The political spirit of Indigenous people was on full display during the Opening Ceremonies when thousands of Indigenous people in attendance loudly booed Prime Minister Justin Trudeau when he approached the podium for opening comments. The athletes and Indigenous people at the Scotiabank Arena in Halifax were not placated by the sporting event to forget all of the life and death struggles that Indigenous people face across Turtle Island. To name just a few, lack of clean drinking water, vast overrepresentation in the prison system, Land Back, Missing and Murdered Indigenous Women and Girls, the lasting effects of Residential and Day Schools, genocide… the list goes on and on. You may not agree with the public display of anger by the Indigenous athletes, Elders and supporters, but kudos to them all and to our future leaders to recognize that federal and provincial funding for the games is not an opiate for the Indigenous masses and does not make up for past and current wrongs.  
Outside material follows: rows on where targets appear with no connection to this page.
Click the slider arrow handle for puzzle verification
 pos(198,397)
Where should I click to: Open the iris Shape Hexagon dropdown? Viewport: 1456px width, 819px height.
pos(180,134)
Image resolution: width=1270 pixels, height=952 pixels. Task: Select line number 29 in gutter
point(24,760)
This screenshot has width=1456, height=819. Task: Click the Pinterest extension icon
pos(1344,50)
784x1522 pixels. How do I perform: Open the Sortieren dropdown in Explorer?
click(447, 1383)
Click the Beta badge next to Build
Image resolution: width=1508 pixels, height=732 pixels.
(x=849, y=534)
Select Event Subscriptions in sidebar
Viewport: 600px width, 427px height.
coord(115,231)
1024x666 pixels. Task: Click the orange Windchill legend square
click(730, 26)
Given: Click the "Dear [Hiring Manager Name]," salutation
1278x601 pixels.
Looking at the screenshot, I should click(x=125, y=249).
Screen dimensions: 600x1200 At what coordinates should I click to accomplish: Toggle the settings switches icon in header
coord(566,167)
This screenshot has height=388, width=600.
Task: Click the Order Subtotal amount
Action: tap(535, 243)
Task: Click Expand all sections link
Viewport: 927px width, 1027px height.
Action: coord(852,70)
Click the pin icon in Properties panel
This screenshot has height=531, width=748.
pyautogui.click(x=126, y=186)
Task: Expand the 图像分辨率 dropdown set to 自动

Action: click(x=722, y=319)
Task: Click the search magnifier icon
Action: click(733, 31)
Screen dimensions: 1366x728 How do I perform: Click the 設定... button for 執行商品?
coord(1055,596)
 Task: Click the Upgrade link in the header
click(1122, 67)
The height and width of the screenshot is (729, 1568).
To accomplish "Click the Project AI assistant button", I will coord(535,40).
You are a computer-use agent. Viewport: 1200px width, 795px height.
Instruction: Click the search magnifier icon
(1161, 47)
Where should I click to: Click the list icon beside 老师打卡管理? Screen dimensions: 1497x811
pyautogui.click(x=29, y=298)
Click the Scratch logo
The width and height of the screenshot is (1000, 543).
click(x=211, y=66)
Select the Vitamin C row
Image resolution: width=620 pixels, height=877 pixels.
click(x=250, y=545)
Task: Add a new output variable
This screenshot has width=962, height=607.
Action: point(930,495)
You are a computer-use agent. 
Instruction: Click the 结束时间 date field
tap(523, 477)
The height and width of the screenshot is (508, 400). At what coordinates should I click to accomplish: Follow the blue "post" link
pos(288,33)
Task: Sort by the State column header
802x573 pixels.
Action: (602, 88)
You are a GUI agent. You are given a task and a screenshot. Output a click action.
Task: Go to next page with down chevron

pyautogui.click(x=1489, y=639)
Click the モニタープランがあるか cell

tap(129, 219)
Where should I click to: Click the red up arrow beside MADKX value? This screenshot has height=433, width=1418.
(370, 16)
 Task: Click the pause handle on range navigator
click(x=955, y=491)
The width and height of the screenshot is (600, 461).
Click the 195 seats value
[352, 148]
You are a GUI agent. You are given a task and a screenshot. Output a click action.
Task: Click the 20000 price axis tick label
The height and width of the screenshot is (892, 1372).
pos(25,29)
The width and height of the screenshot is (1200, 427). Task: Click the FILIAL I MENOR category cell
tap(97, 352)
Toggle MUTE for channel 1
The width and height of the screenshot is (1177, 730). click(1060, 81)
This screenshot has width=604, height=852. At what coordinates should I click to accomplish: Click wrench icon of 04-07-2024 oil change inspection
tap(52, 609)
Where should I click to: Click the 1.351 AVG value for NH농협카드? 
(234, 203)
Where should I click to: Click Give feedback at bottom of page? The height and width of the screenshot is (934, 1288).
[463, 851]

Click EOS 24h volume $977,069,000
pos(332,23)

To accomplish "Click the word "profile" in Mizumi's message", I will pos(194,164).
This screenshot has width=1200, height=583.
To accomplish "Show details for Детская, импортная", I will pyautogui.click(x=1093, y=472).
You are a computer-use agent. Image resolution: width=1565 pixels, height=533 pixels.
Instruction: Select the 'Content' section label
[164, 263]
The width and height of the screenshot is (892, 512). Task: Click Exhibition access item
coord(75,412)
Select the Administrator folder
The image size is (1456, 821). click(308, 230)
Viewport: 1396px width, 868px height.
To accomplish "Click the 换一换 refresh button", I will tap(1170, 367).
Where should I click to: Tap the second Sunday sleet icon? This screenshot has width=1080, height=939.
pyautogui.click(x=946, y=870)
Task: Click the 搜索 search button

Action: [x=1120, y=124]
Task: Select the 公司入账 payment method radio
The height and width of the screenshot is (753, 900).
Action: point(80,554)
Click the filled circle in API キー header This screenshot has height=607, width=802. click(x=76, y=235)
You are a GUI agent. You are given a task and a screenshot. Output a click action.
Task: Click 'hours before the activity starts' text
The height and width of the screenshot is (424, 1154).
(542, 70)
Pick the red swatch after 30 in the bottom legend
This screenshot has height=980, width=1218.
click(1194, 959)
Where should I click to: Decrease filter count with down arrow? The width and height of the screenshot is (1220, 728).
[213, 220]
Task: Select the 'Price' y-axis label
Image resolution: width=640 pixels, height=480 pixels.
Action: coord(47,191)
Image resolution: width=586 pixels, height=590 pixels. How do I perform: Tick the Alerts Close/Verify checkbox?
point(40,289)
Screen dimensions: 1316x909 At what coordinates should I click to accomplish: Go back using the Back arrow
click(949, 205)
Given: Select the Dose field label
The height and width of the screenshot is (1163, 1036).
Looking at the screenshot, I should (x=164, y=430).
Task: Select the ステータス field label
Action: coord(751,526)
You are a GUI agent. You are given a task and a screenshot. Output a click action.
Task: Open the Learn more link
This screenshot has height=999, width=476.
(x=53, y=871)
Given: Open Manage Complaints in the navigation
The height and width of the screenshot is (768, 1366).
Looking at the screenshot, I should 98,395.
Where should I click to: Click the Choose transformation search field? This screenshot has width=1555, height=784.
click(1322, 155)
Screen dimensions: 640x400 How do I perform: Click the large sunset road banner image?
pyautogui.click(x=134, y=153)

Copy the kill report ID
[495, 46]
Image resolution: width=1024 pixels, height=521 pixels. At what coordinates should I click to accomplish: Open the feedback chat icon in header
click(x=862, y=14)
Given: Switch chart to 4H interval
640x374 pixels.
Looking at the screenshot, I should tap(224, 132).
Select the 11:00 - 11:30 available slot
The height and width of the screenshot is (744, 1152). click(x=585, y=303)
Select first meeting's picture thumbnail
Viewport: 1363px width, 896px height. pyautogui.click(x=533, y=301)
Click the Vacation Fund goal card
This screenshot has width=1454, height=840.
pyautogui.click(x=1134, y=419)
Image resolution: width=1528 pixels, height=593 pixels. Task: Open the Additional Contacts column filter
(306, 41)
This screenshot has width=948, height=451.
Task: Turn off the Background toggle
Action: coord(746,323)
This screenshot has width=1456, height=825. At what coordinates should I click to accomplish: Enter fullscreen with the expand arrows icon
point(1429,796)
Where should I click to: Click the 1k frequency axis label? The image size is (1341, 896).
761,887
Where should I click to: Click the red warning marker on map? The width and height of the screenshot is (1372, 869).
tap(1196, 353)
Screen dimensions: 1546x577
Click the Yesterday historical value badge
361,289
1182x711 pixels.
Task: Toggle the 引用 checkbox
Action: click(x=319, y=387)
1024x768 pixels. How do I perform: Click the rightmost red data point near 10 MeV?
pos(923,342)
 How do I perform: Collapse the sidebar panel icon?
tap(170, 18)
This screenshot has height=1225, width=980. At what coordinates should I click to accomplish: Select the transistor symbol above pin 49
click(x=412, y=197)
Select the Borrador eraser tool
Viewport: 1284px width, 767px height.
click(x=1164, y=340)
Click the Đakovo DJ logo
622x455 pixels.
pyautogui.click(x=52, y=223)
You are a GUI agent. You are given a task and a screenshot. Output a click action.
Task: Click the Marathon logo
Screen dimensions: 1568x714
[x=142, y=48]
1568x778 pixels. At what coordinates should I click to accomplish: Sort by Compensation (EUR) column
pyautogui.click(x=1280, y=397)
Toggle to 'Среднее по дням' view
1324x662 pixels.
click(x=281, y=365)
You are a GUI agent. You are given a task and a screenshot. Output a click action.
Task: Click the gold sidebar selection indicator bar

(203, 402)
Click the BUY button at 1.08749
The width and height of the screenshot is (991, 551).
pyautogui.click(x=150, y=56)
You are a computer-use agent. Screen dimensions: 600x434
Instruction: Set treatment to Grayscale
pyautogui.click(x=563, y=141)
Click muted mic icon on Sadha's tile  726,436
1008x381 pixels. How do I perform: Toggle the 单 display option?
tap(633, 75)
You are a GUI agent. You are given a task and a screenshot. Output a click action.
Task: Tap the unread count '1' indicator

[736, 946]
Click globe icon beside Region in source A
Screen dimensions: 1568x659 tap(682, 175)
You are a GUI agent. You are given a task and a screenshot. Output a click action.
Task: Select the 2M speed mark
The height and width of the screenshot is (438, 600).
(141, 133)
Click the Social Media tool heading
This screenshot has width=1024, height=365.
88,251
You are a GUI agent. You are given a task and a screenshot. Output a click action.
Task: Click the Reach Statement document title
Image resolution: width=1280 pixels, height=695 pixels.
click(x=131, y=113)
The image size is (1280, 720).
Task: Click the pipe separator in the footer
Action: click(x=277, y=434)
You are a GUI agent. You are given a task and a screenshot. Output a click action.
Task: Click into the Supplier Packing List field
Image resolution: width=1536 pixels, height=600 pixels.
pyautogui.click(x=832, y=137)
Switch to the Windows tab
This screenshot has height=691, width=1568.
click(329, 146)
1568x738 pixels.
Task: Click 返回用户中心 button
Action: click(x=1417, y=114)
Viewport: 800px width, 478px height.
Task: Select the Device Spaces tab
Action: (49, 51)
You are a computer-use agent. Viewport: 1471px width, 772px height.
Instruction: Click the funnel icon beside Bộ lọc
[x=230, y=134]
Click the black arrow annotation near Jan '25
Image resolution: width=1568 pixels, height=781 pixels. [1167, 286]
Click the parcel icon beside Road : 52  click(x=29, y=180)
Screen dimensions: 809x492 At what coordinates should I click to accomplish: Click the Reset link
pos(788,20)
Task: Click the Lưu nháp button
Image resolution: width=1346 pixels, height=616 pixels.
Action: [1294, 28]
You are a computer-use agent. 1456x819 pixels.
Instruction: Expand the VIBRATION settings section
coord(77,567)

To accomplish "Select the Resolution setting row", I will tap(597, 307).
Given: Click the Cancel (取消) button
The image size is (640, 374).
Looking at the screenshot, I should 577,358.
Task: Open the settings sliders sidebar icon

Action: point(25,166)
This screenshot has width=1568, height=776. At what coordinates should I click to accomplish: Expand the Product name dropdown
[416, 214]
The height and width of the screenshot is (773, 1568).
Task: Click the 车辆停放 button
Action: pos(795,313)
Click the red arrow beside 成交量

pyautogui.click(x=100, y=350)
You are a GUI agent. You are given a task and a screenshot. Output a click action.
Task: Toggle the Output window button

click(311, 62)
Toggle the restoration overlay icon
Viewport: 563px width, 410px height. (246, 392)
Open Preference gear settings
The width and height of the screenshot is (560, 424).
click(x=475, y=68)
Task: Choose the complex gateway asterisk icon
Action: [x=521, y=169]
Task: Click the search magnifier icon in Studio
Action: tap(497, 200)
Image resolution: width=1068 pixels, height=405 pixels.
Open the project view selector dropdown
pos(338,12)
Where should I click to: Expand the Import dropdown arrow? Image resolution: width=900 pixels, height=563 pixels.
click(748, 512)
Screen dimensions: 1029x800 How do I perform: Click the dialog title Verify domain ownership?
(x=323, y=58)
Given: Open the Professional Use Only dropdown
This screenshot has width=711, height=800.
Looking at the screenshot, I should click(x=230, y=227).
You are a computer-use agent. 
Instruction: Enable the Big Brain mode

The journey to Halifax for the thousands of people who participated was well worth the effort. For Mohawks of the Bay of Quinte, it was an opportunity to come together with other Haudenosaunee people to renew bonds of friendship and cheer on our athletes. Full disclosure, I was especially motivated to attend to cheer on my 16 year old cousin Rodney Maracle who competed in Athletics in the U19 age group and earned a silver and a bronze in the 400 and 800 metre races, respectively.

Medal list

U16 boys lacrosse gold
– Cam Dejonge

U19 girls soccer silver
– Tala Brant-Berry

U14 girls basketball Gold
– Molly Cook-Martin
– Victoria McCourt
– Tess Shakell
– Marissa Hill
– Valorie Maracle
– Brooklyn Maracle
– coach Jamie McCourt

U14 boys basketball silver
-Quintin Layfield
-Kooper Maracle
-Hayden Lloyd

U19 girls lacrosse silver
-Caroline Markland
-Jaeden Hill

U19 girls basketball silver
-Hannah George
-Evelyn Shakell
-Marlee Maracle
-coach Susan Barberstock
-coach Sara MacNeil

U19 boys track 400 meter silver and 800 meter bronze
-Rodney Maracle

We must continue to always celebrate and promote our youth, our future leaders, and below I list all of our MBQ athletes and coaches:

Gage Barberstock – Basketball, Tala Brant-Berry – Soccer U19 Girls Silver Medal, Molly Cook-Martin – Basketball U14 Girls Gold Medal, Cameron Dejonge – Lacrosse U16 Boys Gold Medal, Carter George – Soccer, Hannah George – Basketball U19 Girls Silver Medal, Jaeden Hill – Lacrosse U19 Girls Silver Medal, Marissa Hill – Basketball U14 Girls Gold Medal, Bailey Jobson – Basketball, Quintin Layfield – Basketball U14 Boys Silver Medal, Hayden Lloyd – Basketball U14 Boys Silver Medal, Brooklyn Maracle – Basketball U14 Girls Gold Medal, Kooper Maracle – Basketball U14 Boys Silver Medal, Marlee Maracle – Basketball U19 Girls Silver Medal, Rodney Maracle – Athletics U19 Boys 400 Metre Silver Medal and 800 Metre Bronze Medal, Valorie Maracle – Basketball U14 Girls Gold Medal, Carolyn Markland – Lacrosse U19 Lacrosse Silver Medal, Jonas McCourt – Athletics, Victoria McCourt – Basketball U14 Girls Gold Medal, Jorja McMullen – Basketball, Evelyn Shakell – Basketball U19 Girls Gold Medal, Tess Shakell – Basketball U14 Girls Silver Medal, Graydon Taylor – Softball, Susan Barberstock – Coach/Manager Basketball U19 Girls Silver Medal, Denise George – Coach/Manager, Sara MacNeil – Coach/Manager Basketball U19 Girls Silver Medal, Camden Maracle – Coach/Manager, James McCourt – Coach/Manager Basketball U14 Girls Gold Medal, Matt Somerville – Coach/Manager, Jennifer Westgate – Coach/Manager. 

Congratulations to you all, we salute you!! See you in Calgary in 2027.